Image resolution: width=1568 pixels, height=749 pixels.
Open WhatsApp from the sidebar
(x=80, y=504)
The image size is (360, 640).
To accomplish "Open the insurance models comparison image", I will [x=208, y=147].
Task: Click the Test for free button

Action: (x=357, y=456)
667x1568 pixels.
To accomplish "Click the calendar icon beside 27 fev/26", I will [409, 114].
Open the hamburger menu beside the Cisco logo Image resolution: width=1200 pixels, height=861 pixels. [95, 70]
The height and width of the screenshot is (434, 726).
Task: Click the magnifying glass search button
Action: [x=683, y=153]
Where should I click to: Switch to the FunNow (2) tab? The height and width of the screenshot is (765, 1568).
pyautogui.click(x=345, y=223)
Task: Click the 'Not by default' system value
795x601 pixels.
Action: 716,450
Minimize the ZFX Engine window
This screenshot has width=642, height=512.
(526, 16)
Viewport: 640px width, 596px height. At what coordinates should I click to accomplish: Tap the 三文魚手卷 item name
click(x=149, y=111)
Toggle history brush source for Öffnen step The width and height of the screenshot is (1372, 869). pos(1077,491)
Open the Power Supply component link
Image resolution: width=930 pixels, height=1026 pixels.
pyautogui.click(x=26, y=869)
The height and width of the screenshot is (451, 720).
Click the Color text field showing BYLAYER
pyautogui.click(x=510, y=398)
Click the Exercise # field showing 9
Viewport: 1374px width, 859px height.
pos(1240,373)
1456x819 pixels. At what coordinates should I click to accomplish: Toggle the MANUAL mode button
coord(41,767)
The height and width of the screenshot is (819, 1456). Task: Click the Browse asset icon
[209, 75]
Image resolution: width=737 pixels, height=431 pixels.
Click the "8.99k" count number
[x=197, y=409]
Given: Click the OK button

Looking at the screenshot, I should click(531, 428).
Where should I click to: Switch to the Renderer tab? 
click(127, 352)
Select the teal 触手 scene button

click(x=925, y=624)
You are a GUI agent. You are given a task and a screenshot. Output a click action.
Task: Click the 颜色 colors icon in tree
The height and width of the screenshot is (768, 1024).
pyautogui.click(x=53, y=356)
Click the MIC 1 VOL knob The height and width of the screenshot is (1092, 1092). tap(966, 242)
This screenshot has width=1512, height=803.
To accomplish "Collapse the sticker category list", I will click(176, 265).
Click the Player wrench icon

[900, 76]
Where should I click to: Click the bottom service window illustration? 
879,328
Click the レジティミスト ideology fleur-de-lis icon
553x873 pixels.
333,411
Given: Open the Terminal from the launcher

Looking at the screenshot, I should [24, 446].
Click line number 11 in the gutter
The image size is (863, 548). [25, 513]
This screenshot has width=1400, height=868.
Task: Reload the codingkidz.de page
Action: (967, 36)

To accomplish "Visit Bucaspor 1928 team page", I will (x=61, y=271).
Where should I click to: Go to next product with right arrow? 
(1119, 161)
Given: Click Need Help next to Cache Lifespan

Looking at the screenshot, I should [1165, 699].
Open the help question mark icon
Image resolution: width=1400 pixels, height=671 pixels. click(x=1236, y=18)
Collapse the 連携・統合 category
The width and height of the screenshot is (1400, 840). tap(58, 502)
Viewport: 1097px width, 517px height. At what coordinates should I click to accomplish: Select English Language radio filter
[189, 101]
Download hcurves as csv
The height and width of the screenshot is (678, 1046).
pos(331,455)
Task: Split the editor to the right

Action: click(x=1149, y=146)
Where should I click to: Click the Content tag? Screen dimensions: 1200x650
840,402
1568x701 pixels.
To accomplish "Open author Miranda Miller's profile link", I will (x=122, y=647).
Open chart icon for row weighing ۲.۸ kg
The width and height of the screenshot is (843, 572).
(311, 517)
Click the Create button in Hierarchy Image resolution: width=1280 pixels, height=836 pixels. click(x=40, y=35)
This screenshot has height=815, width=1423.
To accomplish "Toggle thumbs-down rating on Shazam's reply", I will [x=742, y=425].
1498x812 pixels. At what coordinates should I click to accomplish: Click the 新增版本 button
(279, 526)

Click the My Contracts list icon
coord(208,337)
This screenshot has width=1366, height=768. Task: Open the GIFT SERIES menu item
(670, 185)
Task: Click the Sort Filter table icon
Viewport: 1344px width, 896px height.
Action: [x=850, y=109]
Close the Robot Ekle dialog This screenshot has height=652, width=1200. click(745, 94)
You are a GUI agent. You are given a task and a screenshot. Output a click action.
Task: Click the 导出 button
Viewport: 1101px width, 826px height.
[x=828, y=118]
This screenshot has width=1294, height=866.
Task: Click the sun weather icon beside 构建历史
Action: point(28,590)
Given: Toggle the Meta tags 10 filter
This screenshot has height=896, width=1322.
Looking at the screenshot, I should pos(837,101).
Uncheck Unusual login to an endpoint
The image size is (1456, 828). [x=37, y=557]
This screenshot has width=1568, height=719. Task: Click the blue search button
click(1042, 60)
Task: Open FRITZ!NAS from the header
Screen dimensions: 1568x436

**Ejercicio propuesto:** Convierte las líneas de todos los registros anteriores en una lista numerada y omite las líneas en blanco.

**Respuesta completa:**
1. Image resolution: width=1568 pixels, height=749 pixels.
2. Open WhatsApp from the sidebar
3. (x=80, y=504)
4. The image size is (360, 640).
5. To accomplish "Open the insurance models comparison image", I will [x=208, y=147].
6. Task: Click the Test for free button
7. Action: (x=357, y=456)
8. 667x1568 pixels.
9. To accomplish "Click the calendar icon beside 27 fev/26", I will [409, 114].
10. Open the hamburger menu beside the Cisco logo Image resolution: width=1200 pixels, height=861 pixels. [95, 70]
11. The height and width of the screenshot is (434, 726).
12. Task: Click the magnifying glass search button
13. Action: [x=683, y=153]
14. Where should I click to: Switch to the FunNow (2) tab? The height and width of the screenshot is (765, 1568).
15. pyautogui.click(x=345, y=223)
16. Task: Click the 'Not by default' system value
17. 795x601 pixels.
18. Action: 716,450
19. Minimize the ZFX Engine window
20. This screenshot has width=642, height=512.
21. (526, 16)
22. Viewport: 640px width, 596px height. At what coordinates should I click to accomplish: Tap the 三文魚手卷 item name
23. click(x=149, y=111)
24. Toggle history brush source for Öffnen step The width and height of the screenshot is (1372, 869). pos(1077,491)
25. Open the Power Supply component link
26. Image resolution: width=930 pixels, height=1026 pixels.
27. pyautogui.click(x=26, y=869)
28. The height and width of the screenshot is (451, 720).
29. Click the Color text field showing BYLAYER
30. pyautogui.click(x=510, y=398)
31. Click the Exercise # field showing 9
32. Viewport: 1374px width, 859px height.
33. pos(1240,373)
34. 1456x819 pixels. At what coordinates should I click to accomplish: Toggle the MANUAL mode button
35. coord(41,767)
36. The height and width of the screenshot is (819, 1456). Task: Click the Browse asset icon
37. [209, 75]
38. Image resolution: width=737 pixels, height=431 pixels.
39. Click the "8.99k" count number
40. [x=197, y=409]
41. Given: Click the OK button
42. Looking at the screenshot, I should click(531, 428).
43. Where should I click to: Switch to the Renderer tab? 
44. click(127, 352)
45. Select the teal 触手 scene button
46. click(x=925, y=624)
47. You are a GUI agent. You are given a task and a screenshot. Output a click action.
48. Task: Click the 颜色 colors icon in tree
49. The height and width of the screenshot is (768, 1024).
50. pyautogui.click(x=53, y=356)
51. Click the MIC 1 VOL knob The height and width of the screenshot is (1092, 1092). tap(966, 242)
52. This screenshot has width=1512, height=803.
53. To accomplish "Collapse the sticker category list", I will click(176, 265).
54. Click the Player wrench icon
55. [900, 76]
56. Where should I click to: Click the bottom service window illustration? 
57. 879,328
58. Click the レジティミスト ideology fleur-de-lis icon
59. 553x873 pixels.
60. 333,411
61. Given: Open the Terminal from the launcher
62. Looking at the screenshot, I should [24, 446].
63. Click line number 11 in the gutter
64. The image size is (863, 548). [25, 513]
65. This screenshot has width=1400, height=868.
66. Task: Reload the codingkidz.de page
67. Action: (967, 36)
68. To accomplish "Visit Bucaspor 1928 team page", I will (x=61, y=271).
69. Where should I click to: Go to next product with right arrow? 
70. (1119, 161)
71. Given: Click Need Help next to Cache Lifespan
72. Looking at the screenshot, I should [1165, 699].
73. Open the help question mark icon
74. Image resolution: width=1400 pixels, height=671 pixels. click(x=1236, y=18)
75. Collapse the 連携・統合 category
76. The width and height of the screenshot is (1400, 840). tap(58, 502)
77. Viewport: 1097px width, 517px height. At what coordinates should I click to accomplish: Select English Language radio filter
78. [189, 101]
79. Download hcurves as csv
80. The height and width of the screenshot is (678, 1046).
81. pos(331,455)
82. Task: Split the editor to the right
83. Action: click(x=1149, y=146)
84. Where should I click to: Click the Content tag? Screen dimensions: 1200x650
85. 840,402
86. 1568x701 pixels.
87. To accomplish "Open author Miranda Miller's profile link", I will (x=122, y=647).
88. Open chart icon for row weighing ۲.۸ kg
89. The width and height of the screenshot is (843, 572).
90. (311, 517)
91. Click the Create button in Hierarchy Image resolution: width=1280 pixels, height=836 pixels. click(x=40, y=35)
92. This screenshot has height=815, width=1423.
93. To accomplish "Toggle thumbs-down rating on Shazam's reply", I will [x=742, y=425].
94. 1498x812 pixels. At what coordinates should I click to accomplish: Click the 新增版本 button
95. (279, 526)
96. Click the My Contracts list icon
97. coord(208,337)
98. This screenshot has width=1366, height=768. Task: Open the GIFT SERIES menu item
99. (670, 185)
100. Task: Click the Sort Filter table icon
101. Viewport: 1344px width, 896px height.
102. Action: [x=850, y=109]
103. Close the Robot Ekle dialog This screenshot has height=652, width=1200. click(745, 94)
104. You are a GUI agent. You are given a task and a screenshot. Output a click action.
105. Task: Click the 导出 button
106. Viewport: 1101px width, 826px height.
107. [x=828, y=118]
108. This screenshot has width=1294, height=866.
109. Task: Click the sun weather icon beside 构建历史
110. Action: point(28,590)
111. Given: Toggle the Meta tags 10 filter
112. This screenshot has height=896, width=1322.
113. Looking at the screenshot, I should pos(837,101).
114. Uncheck Unusual login to an endpoint
115. The image size is (1456, 828). [x=37, y=557]
116. This screenshot has width=1568, height=719. Task: Click the blue search button
117. click(1042, 60)
118. Task: Open FRITZ!NAS from the header
119. Screen dimensions: 1568x436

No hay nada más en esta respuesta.